Drug Project Toxicology
Early consideration of potential safety liabilities from the drug target of lead molecules should form part of every discovery project. We will work with you to develop a balanced view of potential safety risks, directing you towards higher quality lead molecules and a greater chance of long term success.
Working alongside your team we will:
- Design and deliver a bespoke experimental strategy to address potential safety concerns
- Conduct focused target safety assessments to provide a succinct, risk-focused report that is directly aligned to your needs.
- Explore potential in vitro and in vivo models that may enhance understanding of toxicities and their translation into the clinic.
The regulatory GLP studies that underpin the clinical programme should be individually designed to address the scientific questions posed by the molecule, the indication and intended clinical use. Working in partnership with you, we will build a tailored, cost-effective non-clinical safety programme that enables the rapid execution of your clinical and regulatory development strategies.

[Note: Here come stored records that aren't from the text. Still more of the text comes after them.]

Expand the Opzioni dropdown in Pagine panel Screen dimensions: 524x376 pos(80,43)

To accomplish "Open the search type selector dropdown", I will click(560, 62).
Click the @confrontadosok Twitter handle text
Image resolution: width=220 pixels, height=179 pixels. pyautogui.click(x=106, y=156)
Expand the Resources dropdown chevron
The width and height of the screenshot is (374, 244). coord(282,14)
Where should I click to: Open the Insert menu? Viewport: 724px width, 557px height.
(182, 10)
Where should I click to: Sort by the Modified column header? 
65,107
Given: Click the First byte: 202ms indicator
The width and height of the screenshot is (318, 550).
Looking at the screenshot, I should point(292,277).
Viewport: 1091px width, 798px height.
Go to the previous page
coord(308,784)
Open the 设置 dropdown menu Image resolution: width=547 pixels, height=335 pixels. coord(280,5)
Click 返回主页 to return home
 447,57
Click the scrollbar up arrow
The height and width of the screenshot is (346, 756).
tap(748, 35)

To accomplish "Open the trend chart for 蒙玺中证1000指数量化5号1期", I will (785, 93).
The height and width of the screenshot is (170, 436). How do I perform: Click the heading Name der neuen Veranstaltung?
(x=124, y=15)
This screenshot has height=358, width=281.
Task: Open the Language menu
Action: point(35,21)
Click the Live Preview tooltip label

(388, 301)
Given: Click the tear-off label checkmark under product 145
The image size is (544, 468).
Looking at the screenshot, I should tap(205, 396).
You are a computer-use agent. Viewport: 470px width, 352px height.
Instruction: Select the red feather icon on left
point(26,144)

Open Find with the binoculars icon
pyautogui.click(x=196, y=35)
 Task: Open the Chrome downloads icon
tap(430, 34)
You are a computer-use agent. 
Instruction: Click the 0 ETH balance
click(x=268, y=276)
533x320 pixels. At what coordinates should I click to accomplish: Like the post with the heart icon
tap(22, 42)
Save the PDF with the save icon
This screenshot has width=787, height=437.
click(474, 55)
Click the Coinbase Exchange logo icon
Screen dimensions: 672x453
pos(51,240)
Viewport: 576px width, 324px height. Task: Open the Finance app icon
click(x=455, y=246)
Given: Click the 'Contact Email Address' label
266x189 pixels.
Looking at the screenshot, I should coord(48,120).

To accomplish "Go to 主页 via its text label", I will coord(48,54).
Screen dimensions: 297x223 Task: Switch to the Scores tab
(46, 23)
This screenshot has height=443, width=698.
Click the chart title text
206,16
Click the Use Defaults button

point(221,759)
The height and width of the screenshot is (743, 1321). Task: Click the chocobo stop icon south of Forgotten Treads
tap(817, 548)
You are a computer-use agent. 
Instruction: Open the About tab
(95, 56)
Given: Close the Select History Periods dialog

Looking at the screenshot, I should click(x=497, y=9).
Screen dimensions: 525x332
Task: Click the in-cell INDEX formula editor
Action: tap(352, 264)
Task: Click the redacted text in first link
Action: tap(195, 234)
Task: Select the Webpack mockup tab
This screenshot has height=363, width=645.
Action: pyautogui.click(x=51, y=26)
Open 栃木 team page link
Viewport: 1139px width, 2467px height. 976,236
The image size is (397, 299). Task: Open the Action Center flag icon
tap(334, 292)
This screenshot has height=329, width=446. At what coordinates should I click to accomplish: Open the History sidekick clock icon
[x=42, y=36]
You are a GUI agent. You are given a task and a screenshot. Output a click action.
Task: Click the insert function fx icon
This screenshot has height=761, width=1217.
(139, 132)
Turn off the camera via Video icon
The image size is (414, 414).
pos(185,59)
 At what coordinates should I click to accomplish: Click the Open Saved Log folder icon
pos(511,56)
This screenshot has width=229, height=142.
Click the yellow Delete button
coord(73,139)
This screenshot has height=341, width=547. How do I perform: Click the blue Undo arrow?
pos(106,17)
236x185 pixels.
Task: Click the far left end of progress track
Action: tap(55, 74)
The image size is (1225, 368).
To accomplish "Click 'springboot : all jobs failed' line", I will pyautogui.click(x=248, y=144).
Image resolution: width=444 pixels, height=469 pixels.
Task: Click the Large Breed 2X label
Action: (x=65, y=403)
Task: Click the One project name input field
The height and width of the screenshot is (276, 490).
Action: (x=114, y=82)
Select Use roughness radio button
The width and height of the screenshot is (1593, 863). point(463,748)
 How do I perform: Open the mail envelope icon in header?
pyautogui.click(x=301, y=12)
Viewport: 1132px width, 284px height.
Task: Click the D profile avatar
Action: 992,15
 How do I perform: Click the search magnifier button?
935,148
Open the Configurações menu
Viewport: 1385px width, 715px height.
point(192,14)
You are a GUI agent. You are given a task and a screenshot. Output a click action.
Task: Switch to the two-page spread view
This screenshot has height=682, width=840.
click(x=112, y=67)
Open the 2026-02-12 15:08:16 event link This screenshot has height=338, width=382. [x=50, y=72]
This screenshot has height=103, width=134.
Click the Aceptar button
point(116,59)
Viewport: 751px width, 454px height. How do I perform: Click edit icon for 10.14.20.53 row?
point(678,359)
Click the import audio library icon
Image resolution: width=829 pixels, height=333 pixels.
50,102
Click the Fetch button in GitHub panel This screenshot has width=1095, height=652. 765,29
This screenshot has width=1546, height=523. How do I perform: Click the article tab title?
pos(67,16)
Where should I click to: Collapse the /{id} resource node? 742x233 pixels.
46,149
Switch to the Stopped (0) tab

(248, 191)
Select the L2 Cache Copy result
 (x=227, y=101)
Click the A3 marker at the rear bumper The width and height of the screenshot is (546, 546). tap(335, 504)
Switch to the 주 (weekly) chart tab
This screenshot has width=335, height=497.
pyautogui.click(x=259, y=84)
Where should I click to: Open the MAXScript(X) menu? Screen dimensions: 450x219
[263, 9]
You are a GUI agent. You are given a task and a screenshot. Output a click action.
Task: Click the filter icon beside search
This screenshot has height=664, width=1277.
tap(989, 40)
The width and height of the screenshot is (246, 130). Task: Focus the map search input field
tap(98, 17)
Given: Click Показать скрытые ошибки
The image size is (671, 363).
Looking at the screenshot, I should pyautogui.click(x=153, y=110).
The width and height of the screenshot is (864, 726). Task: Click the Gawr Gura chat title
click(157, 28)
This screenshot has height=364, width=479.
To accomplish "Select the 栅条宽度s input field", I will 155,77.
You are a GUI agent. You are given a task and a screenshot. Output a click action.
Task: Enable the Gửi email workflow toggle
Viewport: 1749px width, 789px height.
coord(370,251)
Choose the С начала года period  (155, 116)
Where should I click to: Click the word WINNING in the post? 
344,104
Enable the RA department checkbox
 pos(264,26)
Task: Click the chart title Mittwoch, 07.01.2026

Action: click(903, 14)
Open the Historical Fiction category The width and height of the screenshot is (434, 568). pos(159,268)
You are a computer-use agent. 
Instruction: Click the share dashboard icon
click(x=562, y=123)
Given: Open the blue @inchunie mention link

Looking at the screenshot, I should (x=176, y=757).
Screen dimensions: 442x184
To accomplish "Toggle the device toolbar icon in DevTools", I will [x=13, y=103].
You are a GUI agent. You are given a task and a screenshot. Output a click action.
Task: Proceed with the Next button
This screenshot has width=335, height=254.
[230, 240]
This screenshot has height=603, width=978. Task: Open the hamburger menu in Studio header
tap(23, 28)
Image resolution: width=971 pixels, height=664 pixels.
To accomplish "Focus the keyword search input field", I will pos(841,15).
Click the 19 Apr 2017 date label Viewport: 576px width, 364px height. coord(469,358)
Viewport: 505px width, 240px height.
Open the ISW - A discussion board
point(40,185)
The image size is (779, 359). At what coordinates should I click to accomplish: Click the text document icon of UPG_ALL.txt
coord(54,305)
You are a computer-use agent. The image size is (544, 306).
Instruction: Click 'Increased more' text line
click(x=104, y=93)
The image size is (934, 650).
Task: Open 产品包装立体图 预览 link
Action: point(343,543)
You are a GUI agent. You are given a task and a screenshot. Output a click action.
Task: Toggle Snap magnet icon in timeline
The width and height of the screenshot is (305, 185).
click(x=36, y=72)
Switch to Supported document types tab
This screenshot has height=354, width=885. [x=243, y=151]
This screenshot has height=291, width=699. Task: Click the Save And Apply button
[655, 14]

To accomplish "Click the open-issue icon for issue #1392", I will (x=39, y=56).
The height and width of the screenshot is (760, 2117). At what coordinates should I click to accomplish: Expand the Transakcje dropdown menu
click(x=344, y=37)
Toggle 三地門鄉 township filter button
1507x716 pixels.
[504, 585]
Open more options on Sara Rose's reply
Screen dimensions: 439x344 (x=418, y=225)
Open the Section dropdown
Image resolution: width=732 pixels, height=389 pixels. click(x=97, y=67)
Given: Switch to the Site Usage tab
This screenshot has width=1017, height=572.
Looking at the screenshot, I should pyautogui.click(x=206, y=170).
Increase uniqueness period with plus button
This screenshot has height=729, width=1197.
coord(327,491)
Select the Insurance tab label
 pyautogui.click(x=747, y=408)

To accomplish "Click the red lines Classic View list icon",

Working seamlessly with your project team we will:
- Develop a nonclinical safety strategy that enables your clinical objectives
- Independently select the right CRO, develop study designs, manage study delivery, interpret data and review reports
- Prepare the nonclinical sections of regulatory submission documents including, IMPD, IB, CTA, NDA/MAA/JNDA, expert reports
- Provide nonclinical support for regulatory agency meetings throughout the world, including China and emerging markets.